Kewl! Do you have any photos? Maybe you have posted somewhere else about him/her by now? If you miss a day of reading here you miss a lot ! :act-up:
About the dryer...I only dried Stella once with a (very good) human dryer. Thats all it took for me! I guess I'm lazy. LOL. I don't know much about other dryers, but I'm sure you will get good ideas from others here or if you search the forum there are lots of posts on dryers :afraid: it is overwhelming for sure!
I'm not the best person to ask as I am a newbie too and I'm one of those people who thinks they need the best, even when I can't afford it! LOL


----------



## partial2poodles (Feb 11, 2010)

When you are comparing dryers while shopping, most look for FEATURES VERSUS PRICE

The lower priced dryers have low power, use the same amount of electricity and generally run very cool.

The higher priced dryers have multiple speed control (for faces and ears)
They have the force behind them that warms up the motor which warms up the air blowing out....they do not have a heating element but their POWER makes them warmer. They do the job faster and better which cuts your electric usage. The hoses are longer and more flexible...the cords are much better made. The on/off switches dont break so easily and they generally weigh alot more because there is less cheap plastic components inside. Since they warm up, they are heavier metal.

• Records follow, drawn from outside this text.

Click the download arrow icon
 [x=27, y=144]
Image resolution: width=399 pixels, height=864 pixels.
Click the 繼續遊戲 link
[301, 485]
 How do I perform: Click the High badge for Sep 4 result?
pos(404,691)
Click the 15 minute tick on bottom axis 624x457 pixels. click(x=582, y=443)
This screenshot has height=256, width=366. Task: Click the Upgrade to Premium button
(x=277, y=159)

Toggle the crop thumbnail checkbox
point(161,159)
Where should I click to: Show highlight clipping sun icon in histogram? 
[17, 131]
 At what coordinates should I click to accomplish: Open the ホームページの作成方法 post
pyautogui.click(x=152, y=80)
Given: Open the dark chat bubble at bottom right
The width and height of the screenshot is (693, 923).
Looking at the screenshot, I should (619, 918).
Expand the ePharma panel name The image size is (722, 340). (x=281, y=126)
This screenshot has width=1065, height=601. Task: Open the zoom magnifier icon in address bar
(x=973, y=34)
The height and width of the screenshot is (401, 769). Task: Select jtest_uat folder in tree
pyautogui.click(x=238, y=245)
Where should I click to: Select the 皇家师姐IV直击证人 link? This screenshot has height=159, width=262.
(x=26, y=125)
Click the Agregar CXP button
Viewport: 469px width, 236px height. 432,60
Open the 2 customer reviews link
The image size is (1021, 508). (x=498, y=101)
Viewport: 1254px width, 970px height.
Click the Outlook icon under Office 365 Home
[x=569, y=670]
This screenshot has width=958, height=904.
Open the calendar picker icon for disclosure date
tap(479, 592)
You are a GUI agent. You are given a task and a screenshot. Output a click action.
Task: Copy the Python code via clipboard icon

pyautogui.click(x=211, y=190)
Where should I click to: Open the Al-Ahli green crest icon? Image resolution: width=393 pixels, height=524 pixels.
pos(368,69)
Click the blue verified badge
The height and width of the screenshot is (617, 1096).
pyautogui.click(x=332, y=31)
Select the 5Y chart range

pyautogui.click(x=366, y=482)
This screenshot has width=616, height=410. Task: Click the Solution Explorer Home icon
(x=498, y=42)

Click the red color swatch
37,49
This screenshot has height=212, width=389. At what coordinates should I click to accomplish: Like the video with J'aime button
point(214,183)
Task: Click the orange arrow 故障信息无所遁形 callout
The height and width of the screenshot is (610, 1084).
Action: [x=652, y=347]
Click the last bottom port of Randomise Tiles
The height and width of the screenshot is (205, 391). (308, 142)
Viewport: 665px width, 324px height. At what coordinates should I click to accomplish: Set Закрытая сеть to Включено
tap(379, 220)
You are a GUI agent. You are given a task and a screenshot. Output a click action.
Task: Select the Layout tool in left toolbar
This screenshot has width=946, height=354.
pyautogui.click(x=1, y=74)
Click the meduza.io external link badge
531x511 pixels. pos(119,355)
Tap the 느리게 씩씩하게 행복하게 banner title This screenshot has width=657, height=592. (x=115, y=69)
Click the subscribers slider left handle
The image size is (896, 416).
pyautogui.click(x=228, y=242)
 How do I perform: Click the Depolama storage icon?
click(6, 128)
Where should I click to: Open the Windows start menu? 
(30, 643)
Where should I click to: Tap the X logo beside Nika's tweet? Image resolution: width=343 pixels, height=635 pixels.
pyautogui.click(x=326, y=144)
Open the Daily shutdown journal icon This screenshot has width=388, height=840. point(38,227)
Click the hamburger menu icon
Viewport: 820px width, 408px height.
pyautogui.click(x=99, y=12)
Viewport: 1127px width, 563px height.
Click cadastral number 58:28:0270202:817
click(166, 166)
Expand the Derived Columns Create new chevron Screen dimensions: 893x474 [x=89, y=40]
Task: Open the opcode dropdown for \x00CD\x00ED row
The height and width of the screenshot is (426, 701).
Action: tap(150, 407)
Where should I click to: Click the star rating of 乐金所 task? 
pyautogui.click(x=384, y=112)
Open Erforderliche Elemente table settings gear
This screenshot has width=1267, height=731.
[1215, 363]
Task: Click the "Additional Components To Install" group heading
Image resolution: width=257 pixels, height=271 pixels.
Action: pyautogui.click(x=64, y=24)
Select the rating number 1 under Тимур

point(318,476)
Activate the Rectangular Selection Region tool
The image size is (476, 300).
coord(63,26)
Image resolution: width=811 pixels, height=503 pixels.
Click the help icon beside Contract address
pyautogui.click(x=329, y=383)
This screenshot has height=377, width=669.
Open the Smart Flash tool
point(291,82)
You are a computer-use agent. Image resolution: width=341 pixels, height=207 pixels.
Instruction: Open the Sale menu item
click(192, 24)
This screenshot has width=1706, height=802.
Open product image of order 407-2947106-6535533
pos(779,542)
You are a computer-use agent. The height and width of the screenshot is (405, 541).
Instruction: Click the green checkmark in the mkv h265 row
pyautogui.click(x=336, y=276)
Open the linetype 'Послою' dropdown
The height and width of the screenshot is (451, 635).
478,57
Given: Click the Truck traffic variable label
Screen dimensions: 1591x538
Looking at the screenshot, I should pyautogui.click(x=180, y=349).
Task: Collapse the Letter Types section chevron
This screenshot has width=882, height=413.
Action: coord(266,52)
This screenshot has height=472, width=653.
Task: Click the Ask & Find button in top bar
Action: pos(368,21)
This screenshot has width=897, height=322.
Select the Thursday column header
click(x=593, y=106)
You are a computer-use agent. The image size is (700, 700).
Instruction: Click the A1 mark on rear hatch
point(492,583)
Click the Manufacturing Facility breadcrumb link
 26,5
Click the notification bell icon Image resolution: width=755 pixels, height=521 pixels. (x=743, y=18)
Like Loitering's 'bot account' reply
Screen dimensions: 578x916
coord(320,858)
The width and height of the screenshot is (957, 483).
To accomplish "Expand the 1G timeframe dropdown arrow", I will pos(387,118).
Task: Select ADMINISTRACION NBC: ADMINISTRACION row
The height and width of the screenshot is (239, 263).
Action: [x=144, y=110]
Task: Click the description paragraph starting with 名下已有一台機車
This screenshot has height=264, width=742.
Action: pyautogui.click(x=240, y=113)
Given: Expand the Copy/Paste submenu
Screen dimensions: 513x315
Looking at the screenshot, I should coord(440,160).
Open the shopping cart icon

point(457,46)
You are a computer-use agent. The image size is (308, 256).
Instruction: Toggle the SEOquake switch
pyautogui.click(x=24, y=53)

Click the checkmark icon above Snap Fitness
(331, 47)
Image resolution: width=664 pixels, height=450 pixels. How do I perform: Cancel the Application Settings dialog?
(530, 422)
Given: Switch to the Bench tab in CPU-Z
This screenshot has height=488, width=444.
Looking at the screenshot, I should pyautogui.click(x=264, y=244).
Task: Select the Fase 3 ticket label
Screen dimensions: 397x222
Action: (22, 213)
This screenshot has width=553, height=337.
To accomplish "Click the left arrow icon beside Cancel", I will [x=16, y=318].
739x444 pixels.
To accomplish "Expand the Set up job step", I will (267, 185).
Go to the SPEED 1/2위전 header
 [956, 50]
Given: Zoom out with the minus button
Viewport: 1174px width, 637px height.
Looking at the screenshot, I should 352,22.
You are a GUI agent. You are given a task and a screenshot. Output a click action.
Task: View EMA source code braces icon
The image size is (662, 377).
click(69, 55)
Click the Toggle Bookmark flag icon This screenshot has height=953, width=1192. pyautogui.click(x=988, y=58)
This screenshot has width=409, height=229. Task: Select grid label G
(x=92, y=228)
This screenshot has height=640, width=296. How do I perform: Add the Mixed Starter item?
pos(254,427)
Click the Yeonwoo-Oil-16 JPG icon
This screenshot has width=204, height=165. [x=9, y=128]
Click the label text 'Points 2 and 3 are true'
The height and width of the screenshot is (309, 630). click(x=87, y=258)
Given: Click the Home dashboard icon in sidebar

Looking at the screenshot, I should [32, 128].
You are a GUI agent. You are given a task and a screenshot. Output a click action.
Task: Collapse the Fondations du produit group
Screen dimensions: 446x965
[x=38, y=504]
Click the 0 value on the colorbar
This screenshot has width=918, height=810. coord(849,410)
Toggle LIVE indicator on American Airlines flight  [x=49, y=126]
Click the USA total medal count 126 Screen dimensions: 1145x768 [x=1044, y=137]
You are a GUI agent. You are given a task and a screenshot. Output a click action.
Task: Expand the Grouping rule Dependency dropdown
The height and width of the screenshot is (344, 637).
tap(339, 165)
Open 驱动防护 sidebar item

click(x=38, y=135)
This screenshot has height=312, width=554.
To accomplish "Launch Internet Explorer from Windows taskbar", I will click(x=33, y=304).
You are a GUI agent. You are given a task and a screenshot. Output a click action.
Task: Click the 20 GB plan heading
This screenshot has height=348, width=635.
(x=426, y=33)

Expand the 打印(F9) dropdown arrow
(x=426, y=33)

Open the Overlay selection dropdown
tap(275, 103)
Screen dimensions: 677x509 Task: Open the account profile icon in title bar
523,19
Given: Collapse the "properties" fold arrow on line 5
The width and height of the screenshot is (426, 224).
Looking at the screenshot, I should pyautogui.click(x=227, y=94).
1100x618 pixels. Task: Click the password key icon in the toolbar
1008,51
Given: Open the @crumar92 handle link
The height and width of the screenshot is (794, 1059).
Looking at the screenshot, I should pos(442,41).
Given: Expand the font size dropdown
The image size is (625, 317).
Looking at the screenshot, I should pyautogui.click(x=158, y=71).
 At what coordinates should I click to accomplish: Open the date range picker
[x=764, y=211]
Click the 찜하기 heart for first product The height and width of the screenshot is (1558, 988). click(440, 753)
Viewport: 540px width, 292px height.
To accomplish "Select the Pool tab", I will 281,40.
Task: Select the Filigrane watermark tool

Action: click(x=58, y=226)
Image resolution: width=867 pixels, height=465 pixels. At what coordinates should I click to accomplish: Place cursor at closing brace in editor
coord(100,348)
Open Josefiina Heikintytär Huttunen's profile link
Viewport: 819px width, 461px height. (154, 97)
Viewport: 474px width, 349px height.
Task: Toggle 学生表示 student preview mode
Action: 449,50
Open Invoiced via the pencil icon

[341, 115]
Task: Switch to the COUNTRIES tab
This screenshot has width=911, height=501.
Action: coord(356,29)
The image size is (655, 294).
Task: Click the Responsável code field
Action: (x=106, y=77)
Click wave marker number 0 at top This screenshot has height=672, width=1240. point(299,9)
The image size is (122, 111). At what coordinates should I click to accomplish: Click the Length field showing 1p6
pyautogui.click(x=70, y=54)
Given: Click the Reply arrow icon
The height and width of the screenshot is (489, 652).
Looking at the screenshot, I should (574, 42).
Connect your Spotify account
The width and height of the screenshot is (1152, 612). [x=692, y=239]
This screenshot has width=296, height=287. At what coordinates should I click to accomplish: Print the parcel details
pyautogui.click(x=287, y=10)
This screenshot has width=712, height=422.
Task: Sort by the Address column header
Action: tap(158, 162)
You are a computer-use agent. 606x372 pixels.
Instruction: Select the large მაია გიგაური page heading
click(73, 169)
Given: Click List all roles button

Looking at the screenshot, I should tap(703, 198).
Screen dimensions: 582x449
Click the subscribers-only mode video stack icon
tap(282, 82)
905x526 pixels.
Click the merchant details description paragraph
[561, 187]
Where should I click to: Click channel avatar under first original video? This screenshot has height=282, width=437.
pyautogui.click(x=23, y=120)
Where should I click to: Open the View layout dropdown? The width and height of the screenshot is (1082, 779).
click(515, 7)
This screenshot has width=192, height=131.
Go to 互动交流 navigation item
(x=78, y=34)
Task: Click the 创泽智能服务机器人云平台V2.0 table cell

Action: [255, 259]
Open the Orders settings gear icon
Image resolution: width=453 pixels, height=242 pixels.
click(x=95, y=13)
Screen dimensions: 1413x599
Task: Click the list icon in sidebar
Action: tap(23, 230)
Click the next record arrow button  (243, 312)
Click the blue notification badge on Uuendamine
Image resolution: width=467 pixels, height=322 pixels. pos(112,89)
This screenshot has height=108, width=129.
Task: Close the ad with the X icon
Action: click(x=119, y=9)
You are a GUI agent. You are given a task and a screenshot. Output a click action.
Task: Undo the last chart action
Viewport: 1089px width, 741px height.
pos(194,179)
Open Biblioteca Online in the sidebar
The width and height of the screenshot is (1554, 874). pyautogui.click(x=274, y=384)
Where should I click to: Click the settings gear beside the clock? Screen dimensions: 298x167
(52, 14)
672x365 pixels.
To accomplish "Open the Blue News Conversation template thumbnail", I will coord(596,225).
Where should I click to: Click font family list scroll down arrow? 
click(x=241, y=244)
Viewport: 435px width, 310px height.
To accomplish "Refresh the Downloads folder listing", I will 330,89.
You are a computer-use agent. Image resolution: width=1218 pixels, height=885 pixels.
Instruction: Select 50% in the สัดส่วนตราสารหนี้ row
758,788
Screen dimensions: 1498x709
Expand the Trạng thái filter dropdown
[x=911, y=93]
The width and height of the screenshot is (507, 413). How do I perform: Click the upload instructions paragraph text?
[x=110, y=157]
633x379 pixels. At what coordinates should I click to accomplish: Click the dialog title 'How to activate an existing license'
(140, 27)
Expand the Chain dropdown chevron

So that is the basic breakdown.


----------



## skinnydoggz (Jan 9, 2011)

Geeze, I'm not getting notices of all the posts so I'm late to respond. Thanks for all the helpful advice. Maybe I'll get that groomers helper or arm that holds the hose and frees up both hands. I haven't bathed Pie yet. I've just had her for five days. I suppose she's due but I didn't want to bath her while she was adjusting to her new home.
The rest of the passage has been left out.